Nineteen seventy-two was a landmark year for China. It was the year when US president Richard Nixon made his historic visit to the country.

Closer to the West End meanwhile, it was the year traditional Chinese medicine took a big leap towards respectability in this country when Hong Kong-born Professor Man Fong Mei opened his AcuMedic acupuncture clinic in London.

Since then the institution has moved to larger premises in Camden Town and has expanded.

Professor Mei says it now treats several hundred patients each week, many of whom come for help with problems including addiction, stress and obesity.

AcuMedic sells herbal medicines and Chinese teas, and famous customers in years past have included Princess Diana.

This week, the store will be staging an event involving the traditional dragon dance, tea tasting and a lecture on wellbeing given by Professor Mei to mark Chinese New Year.

He says Chinese medicine, like the country’s cuisine, has “gone global” in recent years.

He adds that each year brings new levels of acknowledgement from Western mainstream health practitioners that Chinese medicinal techniques can have a role to play in healthcare.

Critics argue that the effectiveness of such techniques cannot be rigorously tested.

But Professor Mei says: “They say Chinese medicine cannot provide evidence, but that is because there is no single active ingredient, no single target medicine.

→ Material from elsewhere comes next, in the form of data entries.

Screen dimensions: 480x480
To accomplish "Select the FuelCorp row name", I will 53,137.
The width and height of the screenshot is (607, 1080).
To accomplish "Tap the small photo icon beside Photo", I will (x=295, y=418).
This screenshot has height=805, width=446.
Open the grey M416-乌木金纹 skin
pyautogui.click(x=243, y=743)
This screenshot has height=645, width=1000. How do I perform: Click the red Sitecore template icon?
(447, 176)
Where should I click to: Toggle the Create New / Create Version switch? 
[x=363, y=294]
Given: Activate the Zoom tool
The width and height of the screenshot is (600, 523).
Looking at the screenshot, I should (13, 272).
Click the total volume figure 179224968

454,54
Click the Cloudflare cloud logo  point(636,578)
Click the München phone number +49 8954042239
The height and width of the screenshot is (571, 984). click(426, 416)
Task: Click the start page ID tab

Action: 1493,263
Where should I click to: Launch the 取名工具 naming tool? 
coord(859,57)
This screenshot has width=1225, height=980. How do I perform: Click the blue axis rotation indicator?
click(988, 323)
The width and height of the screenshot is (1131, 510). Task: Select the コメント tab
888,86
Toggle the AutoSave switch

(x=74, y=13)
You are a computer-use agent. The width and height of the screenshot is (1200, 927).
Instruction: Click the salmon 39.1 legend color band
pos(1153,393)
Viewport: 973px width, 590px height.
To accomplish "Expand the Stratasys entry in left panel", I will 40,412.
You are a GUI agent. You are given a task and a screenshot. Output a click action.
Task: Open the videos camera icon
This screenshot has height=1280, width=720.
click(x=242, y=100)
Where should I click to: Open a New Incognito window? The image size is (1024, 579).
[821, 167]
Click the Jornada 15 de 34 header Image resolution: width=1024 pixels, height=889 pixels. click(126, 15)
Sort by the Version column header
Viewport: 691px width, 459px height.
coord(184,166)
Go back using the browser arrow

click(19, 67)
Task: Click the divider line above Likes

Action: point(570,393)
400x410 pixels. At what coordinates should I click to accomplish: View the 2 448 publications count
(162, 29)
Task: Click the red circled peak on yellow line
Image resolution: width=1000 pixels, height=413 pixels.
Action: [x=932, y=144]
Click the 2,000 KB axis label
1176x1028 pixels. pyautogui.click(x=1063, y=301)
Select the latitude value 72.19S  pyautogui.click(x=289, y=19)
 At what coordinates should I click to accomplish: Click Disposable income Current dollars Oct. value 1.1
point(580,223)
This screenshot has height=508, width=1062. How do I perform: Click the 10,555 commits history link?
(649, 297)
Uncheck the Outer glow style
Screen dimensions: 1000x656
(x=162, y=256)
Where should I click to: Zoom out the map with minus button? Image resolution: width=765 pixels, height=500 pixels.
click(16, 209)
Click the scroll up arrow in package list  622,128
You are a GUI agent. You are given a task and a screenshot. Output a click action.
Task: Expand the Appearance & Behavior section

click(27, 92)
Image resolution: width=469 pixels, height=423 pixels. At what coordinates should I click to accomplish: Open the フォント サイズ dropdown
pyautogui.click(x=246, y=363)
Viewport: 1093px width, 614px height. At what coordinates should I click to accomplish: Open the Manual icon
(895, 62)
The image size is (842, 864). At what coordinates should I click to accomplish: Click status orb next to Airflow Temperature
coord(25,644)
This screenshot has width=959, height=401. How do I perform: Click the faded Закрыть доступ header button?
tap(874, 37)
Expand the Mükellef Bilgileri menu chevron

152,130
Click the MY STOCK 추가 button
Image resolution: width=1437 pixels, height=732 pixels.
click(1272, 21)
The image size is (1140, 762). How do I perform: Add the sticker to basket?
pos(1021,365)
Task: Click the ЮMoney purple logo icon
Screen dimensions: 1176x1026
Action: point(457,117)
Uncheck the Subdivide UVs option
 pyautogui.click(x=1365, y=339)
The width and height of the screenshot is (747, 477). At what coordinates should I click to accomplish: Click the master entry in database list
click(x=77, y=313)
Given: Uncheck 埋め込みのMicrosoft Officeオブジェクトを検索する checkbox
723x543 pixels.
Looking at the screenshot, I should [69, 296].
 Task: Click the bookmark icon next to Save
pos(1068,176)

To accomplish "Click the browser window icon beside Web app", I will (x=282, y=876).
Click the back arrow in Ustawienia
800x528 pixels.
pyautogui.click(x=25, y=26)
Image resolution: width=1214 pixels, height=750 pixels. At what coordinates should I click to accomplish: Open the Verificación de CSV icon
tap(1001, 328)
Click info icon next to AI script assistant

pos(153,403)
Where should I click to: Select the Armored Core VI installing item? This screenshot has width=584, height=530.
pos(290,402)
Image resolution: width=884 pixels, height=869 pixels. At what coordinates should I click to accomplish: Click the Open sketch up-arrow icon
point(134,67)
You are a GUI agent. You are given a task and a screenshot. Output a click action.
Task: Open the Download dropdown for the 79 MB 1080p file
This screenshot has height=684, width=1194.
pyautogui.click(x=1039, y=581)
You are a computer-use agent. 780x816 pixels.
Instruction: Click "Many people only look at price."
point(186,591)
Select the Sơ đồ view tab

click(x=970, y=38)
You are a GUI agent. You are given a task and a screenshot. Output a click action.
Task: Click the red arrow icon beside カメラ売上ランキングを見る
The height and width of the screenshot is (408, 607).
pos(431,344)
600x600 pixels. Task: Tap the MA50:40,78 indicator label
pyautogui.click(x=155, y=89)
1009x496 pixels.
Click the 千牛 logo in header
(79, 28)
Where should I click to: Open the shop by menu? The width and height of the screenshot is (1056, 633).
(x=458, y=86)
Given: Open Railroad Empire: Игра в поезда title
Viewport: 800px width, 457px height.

It’s multi-target, it’s a holistic system which targets the body as a whole, not the disease. So Western models are not valid for Chinese medicine.”

Professor Mei sites the treatment of pain in phantom limbs – where patients who are missing limbs appear to feel them nonetheless – as an example of an area that does not conform to Western scientific models and where acupuncture can be of great use.

But Professor Mei, whose company created the first disposable acupuncture needles to prevent Hepatitis B or HIV infections, is critical of less qualified practitioners of Chinese medicine, who he says offer substandard treatment.

“I’m very much in support of more regulation, because otherwise our reputation is gone,” he says. “We’ve got to practice safe medicine and good medicine.”

His talk tomorrow (Saturday) will focus on healthcare in tough financial times.

“Everybody is worried about the economic crisis,” he says. “I want to tell them that the most important thing is to get yourself into good health and your wellbeing. You might have to tighten your belt, but you have to maintain hope and positivity.”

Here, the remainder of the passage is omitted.